If you need the invalidation of a full VMID, then introduce the proper
API at HYP level.

>  static int mmu_topup_memory_cache(struct kvm_mmu_memory_cache *cache,
>  				  int min, int max)
>  {
> @@ -639,6 +646,143 @@ static bool transparent_hugepage_adjust(pfn_t *pfnp, phys_addr_t *ipap)
>  	return false;
>  }
>  
> +/*
> + * Called when QEMU retrieves the dirty log and write protects dirty pages
> + * for next QEMU call to retrieve the dirty logn

You really need to explain a few things here. What is this trying to do?
What is mask? Where is it called from? What are the side effects?
Locking conditions?

> + */
> +void kvm_mmu_write_protect_pt_masked(struct kvm *kvm,
> +		struct kvm_memory_slot *slot,
> +		gfn_t gfn_offset, unsigned long mask)
> +{
> +	phys_addr_t ipa;
> +	pgd_t *pgdp = kvm->arch.pgd, *pgd;
> +	pud_t *pud;
> +	pmd_t *pmd;
> +	pte_t *pte, new_pte;
> +
> +	while (mask) {
> +		ipa = (slot->base_gfn + gfn_offset + __ffs(mask)) << PAGE_SHIFT;
> +		pgd = pgdp + pgd_index(ipa);
> +		if (!pgd_present(*pgd))
> +			goto update_mask;
> +		pud = pud_offset(pgd, ipa);
> +		if (!pud_present(*pud))
> +			goto update_mask;
> +		pmd = pmd_offset(pud, ipa);
> +		if (!pmd_present(*pmd))
> +			goto update_mask;
> +		pte = pte_offset_kernel(pmd, ipa);
> +		if (!pte_present(*pte))
> +			goto update_mask;
> +		if ((*pte & L_PTE_S2_RDWR) == L_PTE_S2_RDONLY)
> +			goto update_mask;
> +		new_pte = pfn_pte(pte_pfn(*pte), PAGE_S2);
> +		*pte = new_pte;
> +update_mask:
> +		mask &= mask - 1;
> +	}
> +}
> +
> +/*
> + * In migration splits PMDs into PTEs to keep track of dirty pages. Without
> + * spliting light execution prevents migration.

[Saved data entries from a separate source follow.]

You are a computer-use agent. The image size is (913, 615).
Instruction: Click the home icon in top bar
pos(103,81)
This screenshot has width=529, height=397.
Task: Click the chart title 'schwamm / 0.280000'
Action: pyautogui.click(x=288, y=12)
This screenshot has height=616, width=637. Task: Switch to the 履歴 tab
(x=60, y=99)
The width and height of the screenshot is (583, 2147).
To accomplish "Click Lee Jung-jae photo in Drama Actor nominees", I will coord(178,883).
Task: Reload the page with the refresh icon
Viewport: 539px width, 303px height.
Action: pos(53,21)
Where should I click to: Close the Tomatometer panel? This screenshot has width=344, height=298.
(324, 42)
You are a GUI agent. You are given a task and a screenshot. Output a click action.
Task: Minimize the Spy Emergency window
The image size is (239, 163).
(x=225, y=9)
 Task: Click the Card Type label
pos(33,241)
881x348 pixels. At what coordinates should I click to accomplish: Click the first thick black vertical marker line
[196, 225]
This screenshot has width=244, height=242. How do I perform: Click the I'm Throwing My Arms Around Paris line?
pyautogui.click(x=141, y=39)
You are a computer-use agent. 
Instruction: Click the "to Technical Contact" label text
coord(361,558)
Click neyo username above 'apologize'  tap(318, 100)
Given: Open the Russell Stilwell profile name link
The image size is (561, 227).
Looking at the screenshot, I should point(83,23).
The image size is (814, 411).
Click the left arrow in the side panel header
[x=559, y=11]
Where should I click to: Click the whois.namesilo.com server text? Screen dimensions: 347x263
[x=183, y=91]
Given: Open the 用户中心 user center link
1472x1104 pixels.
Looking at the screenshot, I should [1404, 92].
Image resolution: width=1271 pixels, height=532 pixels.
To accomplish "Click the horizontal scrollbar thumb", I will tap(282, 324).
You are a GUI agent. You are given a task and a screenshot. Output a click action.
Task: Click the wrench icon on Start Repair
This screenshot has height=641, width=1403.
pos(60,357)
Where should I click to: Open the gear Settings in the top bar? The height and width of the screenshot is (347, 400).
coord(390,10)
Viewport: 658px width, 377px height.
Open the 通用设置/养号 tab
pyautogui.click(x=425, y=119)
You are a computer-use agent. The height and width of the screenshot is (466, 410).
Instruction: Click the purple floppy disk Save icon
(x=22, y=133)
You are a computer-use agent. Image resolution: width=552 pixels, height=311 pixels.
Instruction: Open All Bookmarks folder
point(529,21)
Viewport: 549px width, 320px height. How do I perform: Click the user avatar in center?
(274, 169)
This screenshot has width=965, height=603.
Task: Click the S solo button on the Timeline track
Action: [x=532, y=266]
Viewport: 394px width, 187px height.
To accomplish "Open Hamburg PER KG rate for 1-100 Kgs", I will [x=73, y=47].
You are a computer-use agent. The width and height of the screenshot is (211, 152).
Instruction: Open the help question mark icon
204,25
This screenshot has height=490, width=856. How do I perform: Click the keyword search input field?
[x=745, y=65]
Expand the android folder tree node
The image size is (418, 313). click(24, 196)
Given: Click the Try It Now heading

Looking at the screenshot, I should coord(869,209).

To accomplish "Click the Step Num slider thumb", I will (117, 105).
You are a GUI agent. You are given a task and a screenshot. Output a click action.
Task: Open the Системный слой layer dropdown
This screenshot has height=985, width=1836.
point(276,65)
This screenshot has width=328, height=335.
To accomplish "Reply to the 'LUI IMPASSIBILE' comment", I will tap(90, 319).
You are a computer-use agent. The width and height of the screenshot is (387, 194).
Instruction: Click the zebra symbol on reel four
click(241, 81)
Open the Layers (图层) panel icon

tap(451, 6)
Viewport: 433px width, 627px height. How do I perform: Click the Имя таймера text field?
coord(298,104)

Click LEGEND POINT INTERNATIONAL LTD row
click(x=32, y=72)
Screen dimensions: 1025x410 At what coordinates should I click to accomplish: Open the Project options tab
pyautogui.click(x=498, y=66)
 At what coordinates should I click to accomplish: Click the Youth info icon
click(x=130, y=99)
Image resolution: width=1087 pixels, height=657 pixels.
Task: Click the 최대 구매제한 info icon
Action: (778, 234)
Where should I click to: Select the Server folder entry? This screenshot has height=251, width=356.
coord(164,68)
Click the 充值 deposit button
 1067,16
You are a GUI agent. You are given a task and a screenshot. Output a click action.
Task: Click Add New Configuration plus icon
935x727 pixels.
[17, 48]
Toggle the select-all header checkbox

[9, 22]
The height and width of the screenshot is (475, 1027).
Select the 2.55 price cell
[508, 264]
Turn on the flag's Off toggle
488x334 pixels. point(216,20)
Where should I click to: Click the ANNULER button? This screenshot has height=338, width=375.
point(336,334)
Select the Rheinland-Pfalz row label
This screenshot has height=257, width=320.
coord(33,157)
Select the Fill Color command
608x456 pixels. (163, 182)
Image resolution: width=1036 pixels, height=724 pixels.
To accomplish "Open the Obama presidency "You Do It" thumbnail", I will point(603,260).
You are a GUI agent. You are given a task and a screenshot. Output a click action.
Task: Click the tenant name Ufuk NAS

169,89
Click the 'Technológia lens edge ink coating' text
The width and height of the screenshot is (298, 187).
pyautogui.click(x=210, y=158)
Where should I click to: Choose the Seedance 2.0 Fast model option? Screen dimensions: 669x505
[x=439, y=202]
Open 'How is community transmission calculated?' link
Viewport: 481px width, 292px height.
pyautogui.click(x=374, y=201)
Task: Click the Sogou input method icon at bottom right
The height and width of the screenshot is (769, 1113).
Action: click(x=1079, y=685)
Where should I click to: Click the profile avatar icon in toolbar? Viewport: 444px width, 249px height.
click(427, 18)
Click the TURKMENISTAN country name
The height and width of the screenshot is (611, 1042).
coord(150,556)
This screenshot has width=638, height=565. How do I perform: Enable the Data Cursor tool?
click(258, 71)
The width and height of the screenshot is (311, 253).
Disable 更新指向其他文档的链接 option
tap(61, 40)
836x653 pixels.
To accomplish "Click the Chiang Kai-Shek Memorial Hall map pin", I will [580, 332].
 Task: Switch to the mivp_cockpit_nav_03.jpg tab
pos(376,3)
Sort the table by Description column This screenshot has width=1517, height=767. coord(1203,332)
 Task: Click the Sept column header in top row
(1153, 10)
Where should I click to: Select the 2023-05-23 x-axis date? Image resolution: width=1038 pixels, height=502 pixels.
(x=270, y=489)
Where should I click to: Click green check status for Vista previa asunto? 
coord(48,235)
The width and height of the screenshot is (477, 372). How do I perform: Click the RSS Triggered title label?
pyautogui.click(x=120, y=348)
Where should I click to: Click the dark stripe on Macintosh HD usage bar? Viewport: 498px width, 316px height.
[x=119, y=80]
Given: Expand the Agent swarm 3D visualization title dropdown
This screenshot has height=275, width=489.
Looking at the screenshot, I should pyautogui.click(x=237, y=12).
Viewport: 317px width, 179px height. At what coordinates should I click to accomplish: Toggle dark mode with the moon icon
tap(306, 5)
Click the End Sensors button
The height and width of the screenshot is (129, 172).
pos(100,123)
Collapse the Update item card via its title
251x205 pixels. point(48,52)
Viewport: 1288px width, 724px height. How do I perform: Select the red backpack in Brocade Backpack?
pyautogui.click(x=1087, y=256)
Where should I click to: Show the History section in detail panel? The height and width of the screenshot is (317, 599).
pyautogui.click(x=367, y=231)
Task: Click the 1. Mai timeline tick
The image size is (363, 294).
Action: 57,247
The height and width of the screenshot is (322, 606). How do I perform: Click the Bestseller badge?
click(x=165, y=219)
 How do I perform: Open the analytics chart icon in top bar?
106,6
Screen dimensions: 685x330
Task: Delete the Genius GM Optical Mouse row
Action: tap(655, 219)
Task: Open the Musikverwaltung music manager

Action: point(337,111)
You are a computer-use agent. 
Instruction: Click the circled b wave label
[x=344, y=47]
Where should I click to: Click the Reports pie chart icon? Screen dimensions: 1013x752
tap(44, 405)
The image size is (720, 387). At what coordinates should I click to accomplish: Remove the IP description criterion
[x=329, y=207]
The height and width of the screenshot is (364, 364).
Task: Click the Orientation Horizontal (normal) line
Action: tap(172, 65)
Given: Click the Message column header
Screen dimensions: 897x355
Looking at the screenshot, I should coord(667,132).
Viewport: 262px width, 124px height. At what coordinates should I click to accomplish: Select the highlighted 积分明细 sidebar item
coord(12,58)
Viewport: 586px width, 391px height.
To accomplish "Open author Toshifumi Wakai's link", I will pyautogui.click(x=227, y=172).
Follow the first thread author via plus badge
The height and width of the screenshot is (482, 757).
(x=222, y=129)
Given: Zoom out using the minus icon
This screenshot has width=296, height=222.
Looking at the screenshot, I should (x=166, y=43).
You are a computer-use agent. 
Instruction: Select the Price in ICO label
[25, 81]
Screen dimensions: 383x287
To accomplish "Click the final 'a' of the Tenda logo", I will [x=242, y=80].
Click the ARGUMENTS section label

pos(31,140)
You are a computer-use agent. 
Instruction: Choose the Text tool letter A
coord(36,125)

Same as above. We really need to understand the context, the conditions,
and how you make sure this doesn't race against the rest of the VM.

> + */
> +bool split_pmd(struct kvm *kvm, pmd_t *pmd, u64 addr)
> +{
> +	struct page *page;
> +	pfn_t pfn = pmd_pfn(*pmd);
> +	pte_t *pte, new_pte;
> +	int i;
> +
> +	page = alloc_page(GFP_KERNEL);
> +	if (page == NULL)
> +		return false;
> +
> +	pte = page_address(page);
> +	for (i = 0; i < PMD_SIZE/PAGE_SIZE; i++) {

Use PTRS_PER_PMD

> +		new_pte = pfn_pte(pfn+i, PAGE_S2);

Missing spaces.

> +		pte[i] = new_pte;
> +	}
> +	kvm_clean_pte(pte);
> +	pmd_populate_kernel(NULL, pmd, pte);
> +
> +	/*
> +	* flush the whole TLB for VM  relying on hardware broadcast
> +	*/
> +	kvm_tlb_flush_vmid(kvm);

Why do you nuke the whole TLBs for this VM? I assume you're going to
repeatedly call this for all the huge pages, aren't you? Can you delay
this flush to do it only once?

> +	get_page(virt_to_page(pte));
> +	return true;
> +}
> +
> +/*
> + * Called from QEMU when migration dirty logging is started. Write the protect
> + * current set. Future faults writes are tracked through WP of when dirty log
> + * log.

Same as above.

> + */
> +
> +void kvm_mmu_slot_remove_write_access(struct kvm *kvm, int slot)
> +{
> +	pgd_t *pgd;
> +	pud_t *pud;
> +	pmd_t *pmd;
> +	pte_t *pte, new_pte;
> +	pgd_t *pgdp = kvm->arch.pgd;
> +	struct kvm_memory_slot *memslot = id_to_memslot(kvm->memslots, slot);
> +	u64 start = memslot->base_gfn << PAGE_SHIFT;
> +	u64 end = (memslot->base_gfn + memslot->npages) << PAGE_SHIFT;
> +	u64 addr = start, addr1;
> +
> +	spin_lock(&kvm->mmu_lock);
> +	kvm->arch.migration_in_progress = true;
> +	while (addr < end) {
> +		if (need_resched() || spin_needbreak(&kvm->mmu_lock)) {
> +			kvm_tlb_flush_vmid(kvm);

Looks like you're extremely flush happy. If you're holding the lock, why
do you need all the extra flushes in the previous function?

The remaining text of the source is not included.